“IS THIS SMOULDERING PILE OF DOG POOP LACED WITH C4?”

A couple of weeks ago, I was driving down Roscoe St., on the way to having a nice breakfast with my wife at Victory’s Banner, when I saw a minivan in front of me sporting a bumper sticker that read as follows:

“IF YOU’RE NOT FOR KICKING SADDAM’S ASS, YOU’RE KISSING SADDAM’S ASS”

Now, I must confess that my first impulse was to run that vehicle off the road, reach in and drag out the driver, and beat her to a pulp while screaming “YOU FUCKING STUPID CUNT!! ARE YOU HAPPY WITH YOUR BLOODY STUPID FUCKING WAR NOW?!”

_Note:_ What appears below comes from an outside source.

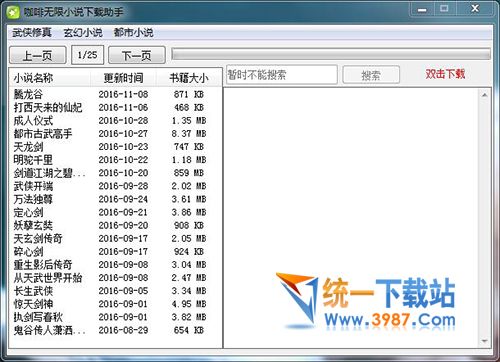Sort by 书籍大小 column header
500x362 pixels.
tap(189, 78)
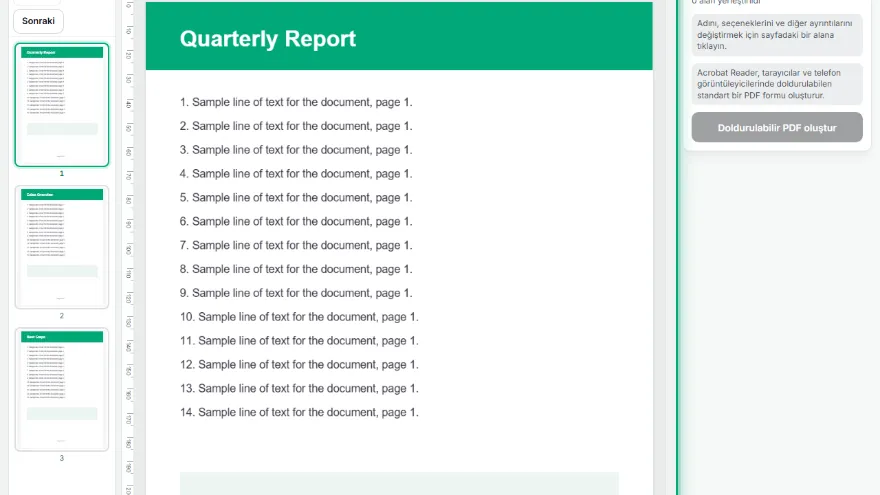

Of course, when I was a child my mother somehow managed to teach me to contain my impulses at least long enough to evaluate them (of course, this education yielded several negative side effects, such as my not having any practical ambition, but I digress…). So it is almost needless to say that I suppressed that impulse; my moral and political indignation was far less important than the culinary delight I was about to share with my lovely wife. I did manage to make a relatively tame snarky comment or two to R. about the bumper sticker; perhaps I said something about my disgust at the apparent radical wing-nut infestation of our otherwise nice neighborhood.

At any rate, I was reading through Billmon‘s latest few posts and found an entry that made me recall the bumper sticker incident. When you read the post to which I refer, you will understand how the bumper sticker incident ties in with the title above this entry. I hope.